Aurelia Lassaque



Barcelone zone franche


Hier mon ami dramaturge, fils d’un grand compositeur, me parlait de la thèse qu’il vient d’achever sur l’arrière-grand père de sa femme, premier des romantiques. Aujourd’hui une autre amie me parle de son père avocat et sculpteur tout en laissant glisser sa main d’un geste presque dédaigneux sur la ligne qui sépare les bleus du ciel et de la mer. Ce qui me laisse obscurément croire que son aïeul a aussi façonné cet horizon. Pourquoi tous les catalans ont-ils un oncle ou une grand-mère peintre ou poète ?
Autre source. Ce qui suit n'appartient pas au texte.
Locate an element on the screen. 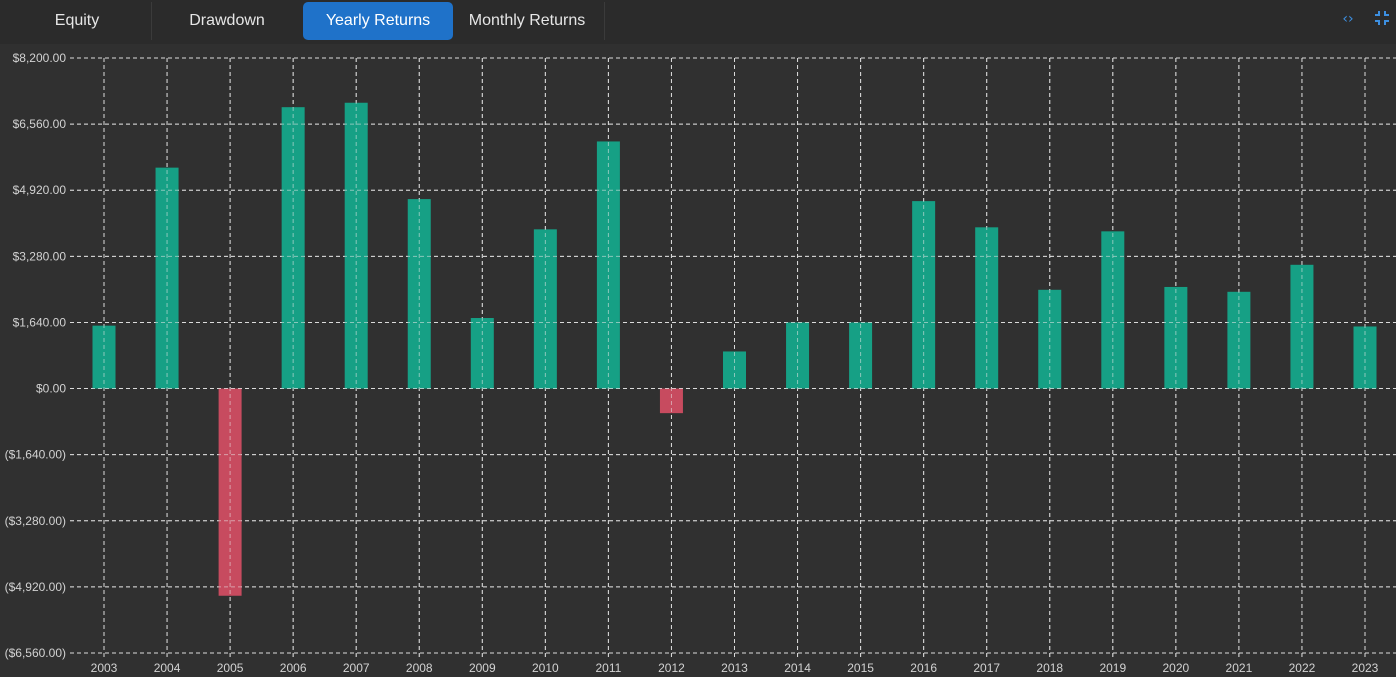 Image resolution: width=1396 pixels, height=677 pixels. y-tick-label: $1,640.00 is located at coordinates (40, 322).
Nous sommes allées au pied d’un hôtel de luxe. Un grand building en forme de navire. Nous n’avons pas osé entrer. Nous sommes restées sur le seuil, les yeux plissés, mettant nos cervicales en péril pour apercevoir son sommet éventrer les nuages. Ses milliers de vitres reflétaient obstinément la mer. J’avais oublié l’odeur de l’iode, j’ai retiré mon masque, autant mourir en bord de mer. A l’horizon, des dizaines de voiles étincelantes se précipitaient vers l’Ouest. Elle m’a parlé d’un homme au prénom basque. J’ai pensé au seul rhinocéros blanc que j’ai rencontré. C’était à quelques centaines de mètres de là, quelques mois auparavant. Un panneau indiquait qu’il était âgé et malade. Il portait un nom de cirque. Mon amie pensait toujours à son basque. Moi j’étais quelque part dans le désert en train de libérer des centaines d’animaux sauvages.
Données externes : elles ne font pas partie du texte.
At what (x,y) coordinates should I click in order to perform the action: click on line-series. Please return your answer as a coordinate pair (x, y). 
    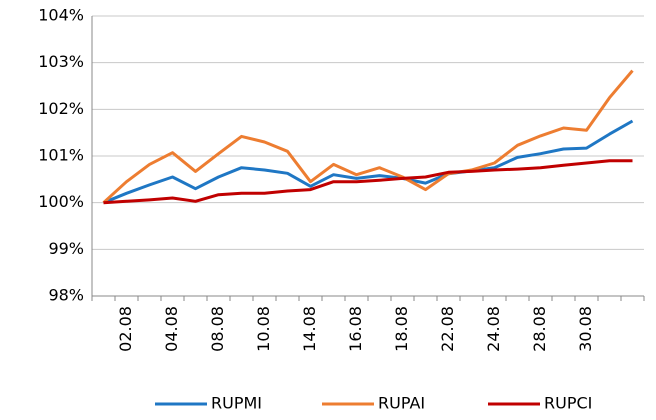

Elle m’avait dit plus tôt ce matin-là « toi tu es un peu sorcière ». Je n’ai pas nié. Lorsque nous avons regagné la plage, elle s’est figée devant un homme à la crinière grise qui repliait une voile, sa combinaison luisant de sel et d’eau. Elle a murmuré quelque chose. Elle s’est avancée. Elle a murmuré de nouveau puis de plus en plus fort jusqu’à ce que l’homme sursaute. C’était son basque, vingt ans après. Je reculé d’un pas, comme toujours incrédule devant un nouveau sortilège.